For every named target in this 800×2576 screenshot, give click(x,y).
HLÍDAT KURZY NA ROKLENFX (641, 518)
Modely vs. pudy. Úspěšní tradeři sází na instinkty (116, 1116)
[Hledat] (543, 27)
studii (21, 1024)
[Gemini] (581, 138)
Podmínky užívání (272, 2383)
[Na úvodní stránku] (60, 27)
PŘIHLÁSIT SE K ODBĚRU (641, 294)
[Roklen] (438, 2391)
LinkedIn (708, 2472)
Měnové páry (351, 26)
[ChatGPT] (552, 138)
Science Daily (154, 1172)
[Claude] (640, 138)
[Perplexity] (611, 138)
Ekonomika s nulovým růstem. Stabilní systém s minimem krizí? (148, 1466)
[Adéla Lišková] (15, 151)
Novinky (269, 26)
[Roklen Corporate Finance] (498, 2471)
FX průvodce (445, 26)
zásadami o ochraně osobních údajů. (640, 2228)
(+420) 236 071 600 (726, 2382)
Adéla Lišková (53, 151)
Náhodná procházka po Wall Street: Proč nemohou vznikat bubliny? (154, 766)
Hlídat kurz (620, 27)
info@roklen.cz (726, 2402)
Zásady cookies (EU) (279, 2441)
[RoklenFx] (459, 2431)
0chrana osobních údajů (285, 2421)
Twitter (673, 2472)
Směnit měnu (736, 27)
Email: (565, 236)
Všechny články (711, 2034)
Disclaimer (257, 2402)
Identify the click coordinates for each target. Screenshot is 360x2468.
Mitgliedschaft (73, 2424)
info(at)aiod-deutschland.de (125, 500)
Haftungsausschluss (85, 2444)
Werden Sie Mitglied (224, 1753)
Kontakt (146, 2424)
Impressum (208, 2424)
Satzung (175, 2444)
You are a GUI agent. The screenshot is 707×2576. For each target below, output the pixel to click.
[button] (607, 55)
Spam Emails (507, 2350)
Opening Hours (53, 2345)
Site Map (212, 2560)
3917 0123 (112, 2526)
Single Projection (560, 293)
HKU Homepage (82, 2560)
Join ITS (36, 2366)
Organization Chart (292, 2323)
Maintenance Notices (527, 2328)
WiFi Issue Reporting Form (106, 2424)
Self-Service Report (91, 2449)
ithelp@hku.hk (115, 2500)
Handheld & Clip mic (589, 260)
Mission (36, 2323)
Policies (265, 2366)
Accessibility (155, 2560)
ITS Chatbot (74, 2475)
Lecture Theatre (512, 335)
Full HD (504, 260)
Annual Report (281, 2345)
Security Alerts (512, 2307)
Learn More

_ _ _ _ _

WORK TO BE COMPLETED: Give back the entire listing, line for line, exactly as it stands.

EXERCISE RESULT:
For every named target in this 800×2576 screenshot, give click(x,y).
HLÍDAT KURZY NA ROKLENFX (641, 518)
Modely vs. pudy. Úspěšní tradeři sází na instinkty (116, 1116)
[Hledat] (543, 27)
studii (21, 1024)
[Gemini] (581, 138)
Podmínky užívání (272, 2383)
[Na úvodní stránku] (60, 27)
PŘIHLÁSIT SE K ODBĚRU (641, 294)
[Roklen] (438, 2391)
LinkedIn (708, 2472)
Měnové páry (351, 26)
[ChatGPT] (552, 138)
Science Daily (154, 1172)
[Claude] (640, 138)
[Perplexity] (611, 138)
Ekonomika s nulovým růstem. Stabilní systém s minimem krizí? (148, 1466)
[Adéla Lišková] (15, 151)
Novinky (269, 26)
[Roklen Corporate Finance] (498, 2471)
FX průvodce (445, 26)
zásadami o ochraně osobních údajů. (640, 2228)
(+420) 236 071 600 (726, 2382)
Adéla Lišková (53, 151)
Náhodná procházka po Wall Street: Proč nemohou vznikat bubliny? (154, 766)
Hlídat kurz (620, 27)
info@roklen.cz (726, 2402)
Zásady cookies (EU) (279, 2441)
[RoklenFx] (459, 2431)
0chrana osobních údajů (285, 2421)
Twitter (673, 2472)
Směnit měnu (736, 27)
Email: (565, 236)
Všechny články (711, 2034)
Disclaimer (257, 2402)
Identify the click coordinates for each target. Screenshot is 360x2468.
Mitgliedschaft (73, 2424)
info(at)aiod-deutschland.de (125, 500)
Haftungsausschluss (85, 2444)
Werden Sie Mitglied (224, 1753)
Kontakt (146, 2424)
Impressum (208, 2424)
Satzung (175, 2444)
You are a GUI agent. The screenshot is 707×2576. For each target below, output the pixel to click.
[button] (607, 55)
Spam Emails (507, 2350)
Opening Hours (53, 2345)
Site Map (212, 2560)
3917 0123 (112, 2526)
Single Projection (560, 293)
HKU Homepage (82, 2560)
Join ITS (36, 2366)
Organization Chart (292, 2323)
Maintenance Notices (527, 2328)
WiFi Issue Reporting Form (106, 2424)
Self-Service Report (91, 2449)
ithelp@hku.hk (115, 2500)
Handheld & Clip mic (589, 260)
Mission (36, 2323)
Policies (265, 2366)
Accessibility (155, 2560)
ITS Chatbot (74, 2475)
Lecture Theatre (512, 335)
Full HD (504, 260)
Annual Report (281, 2345)
Security Alerts (512, 2307)
Learn More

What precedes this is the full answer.